GIVEN EXERCISE:
Reproduce verbatim the lines of the listing below, starting at the line containing "Následující (711, 926)" and ending at the line containing "Terms of Use (528, 935)", both included.

:: GIVEN ENTRIES ::

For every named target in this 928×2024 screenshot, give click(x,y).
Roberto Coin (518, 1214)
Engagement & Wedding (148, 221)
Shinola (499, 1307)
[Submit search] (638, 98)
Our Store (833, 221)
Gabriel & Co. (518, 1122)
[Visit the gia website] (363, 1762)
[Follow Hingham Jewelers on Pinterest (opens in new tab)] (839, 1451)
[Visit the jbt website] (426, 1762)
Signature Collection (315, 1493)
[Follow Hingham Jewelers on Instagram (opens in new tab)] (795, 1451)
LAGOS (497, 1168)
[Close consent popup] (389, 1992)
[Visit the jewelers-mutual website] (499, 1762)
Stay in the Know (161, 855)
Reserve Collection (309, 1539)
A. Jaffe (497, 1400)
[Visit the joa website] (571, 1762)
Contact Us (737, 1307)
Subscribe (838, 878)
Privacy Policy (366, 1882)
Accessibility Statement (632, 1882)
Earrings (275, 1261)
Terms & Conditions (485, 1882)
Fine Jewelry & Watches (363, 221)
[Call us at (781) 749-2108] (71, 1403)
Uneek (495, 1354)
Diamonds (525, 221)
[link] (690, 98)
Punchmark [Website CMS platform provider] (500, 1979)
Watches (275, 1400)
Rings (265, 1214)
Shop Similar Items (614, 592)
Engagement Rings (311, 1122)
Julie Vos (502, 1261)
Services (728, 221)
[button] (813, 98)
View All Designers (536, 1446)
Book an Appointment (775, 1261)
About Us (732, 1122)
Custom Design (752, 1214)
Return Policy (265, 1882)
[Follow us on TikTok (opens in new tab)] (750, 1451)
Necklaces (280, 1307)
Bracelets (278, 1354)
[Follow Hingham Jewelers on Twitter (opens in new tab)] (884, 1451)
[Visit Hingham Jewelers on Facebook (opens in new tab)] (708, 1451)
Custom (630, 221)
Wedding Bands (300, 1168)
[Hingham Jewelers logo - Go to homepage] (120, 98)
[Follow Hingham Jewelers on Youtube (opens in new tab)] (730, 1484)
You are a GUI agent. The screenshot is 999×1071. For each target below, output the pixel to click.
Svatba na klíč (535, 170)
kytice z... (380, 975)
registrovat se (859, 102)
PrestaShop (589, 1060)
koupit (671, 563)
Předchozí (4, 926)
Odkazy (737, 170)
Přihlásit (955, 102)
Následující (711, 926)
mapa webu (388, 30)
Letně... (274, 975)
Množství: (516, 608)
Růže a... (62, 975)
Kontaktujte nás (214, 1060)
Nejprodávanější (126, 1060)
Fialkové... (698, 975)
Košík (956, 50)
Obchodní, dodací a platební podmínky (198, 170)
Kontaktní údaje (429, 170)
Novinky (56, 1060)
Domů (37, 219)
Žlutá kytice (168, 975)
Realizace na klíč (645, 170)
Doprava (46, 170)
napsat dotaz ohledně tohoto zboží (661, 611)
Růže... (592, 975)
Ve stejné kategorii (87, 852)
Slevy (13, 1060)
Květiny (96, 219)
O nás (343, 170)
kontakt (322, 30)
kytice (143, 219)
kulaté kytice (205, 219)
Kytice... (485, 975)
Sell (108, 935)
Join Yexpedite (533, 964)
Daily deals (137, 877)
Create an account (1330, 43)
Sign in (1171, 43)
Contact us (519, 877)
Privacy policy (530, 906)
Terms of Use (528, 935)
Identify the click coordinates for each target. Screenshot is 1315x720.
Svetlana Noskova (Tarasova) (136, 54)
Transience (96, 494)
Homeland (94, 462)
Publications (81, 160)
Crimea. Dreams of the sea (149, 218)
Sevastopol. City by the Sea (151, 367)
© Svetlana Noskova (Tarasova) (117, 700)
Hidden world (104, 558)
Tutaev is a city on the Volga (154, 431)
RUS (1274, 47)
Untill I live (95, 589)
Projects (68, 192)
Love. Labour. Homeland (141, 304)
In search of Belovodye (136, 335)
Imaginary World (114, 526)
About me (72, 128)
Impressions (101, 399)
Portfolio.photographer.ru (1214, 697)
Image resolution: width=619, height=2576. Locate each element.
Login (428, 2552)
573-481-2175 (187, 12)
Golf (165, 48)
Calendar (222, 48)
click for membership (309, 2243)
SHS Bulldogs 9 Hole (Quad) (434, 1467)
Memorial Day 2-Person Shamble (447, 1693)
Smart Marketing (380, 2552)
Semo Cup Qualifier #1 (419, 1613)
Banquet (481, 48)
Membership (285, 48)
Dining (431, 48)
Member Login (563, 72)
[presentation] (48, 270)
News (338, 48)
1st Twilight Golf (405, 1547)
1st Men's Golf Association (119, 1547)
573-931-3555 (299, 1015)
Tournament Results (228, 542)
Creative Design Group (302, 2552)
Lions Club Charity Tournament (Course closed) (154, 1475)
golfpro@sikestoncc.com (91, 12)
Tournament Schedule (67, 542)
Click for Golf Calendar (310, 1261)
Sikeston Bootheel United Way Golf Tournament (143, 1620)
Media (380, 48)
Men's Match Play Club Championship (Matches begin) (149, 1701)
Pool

:::

FINISHED EXERCISE:
Následující (711, 926)
mapa webu (388, 30)
Letně... (274, 975)
Množství: (516, 608)
Růže a... (62, 975)
Kontaktujte nás (214, 1060)
Nejprodávanější (126, 1060)
Fialkové... (698, 975)
Košík (956, 50)
Obchodní, dodací a platební podmínky (198, 170)
Kontaktní údaje (429, 170)
Novinky (56, 1060)
Domů (37, 219)
Žlutá kytice (168, 975)
Realizace na klíč (645, 170)
Doprava (46, 170)
napsat dotaz ohledně tohoto zboží (661, 611)
Růže... (592, 975)
Ve stejné kategorii (87, 852)
Slevy (13, 1060)
Květiny (96, 219)
O nás (343, 170)
kontakt (322, 30)
kytice (143, 219)
kulaté kytice (205, 219)
Kytice... (485, 975)
Sell (108, 935)
Join Yexpedite (533, 964)
Daily deals (137, 877)
Create an account (1330, 43)
Sign in (1171, 43)
Contact us (519, 877)
Privacy policy (530, 906)
Terms of Use (528, 935)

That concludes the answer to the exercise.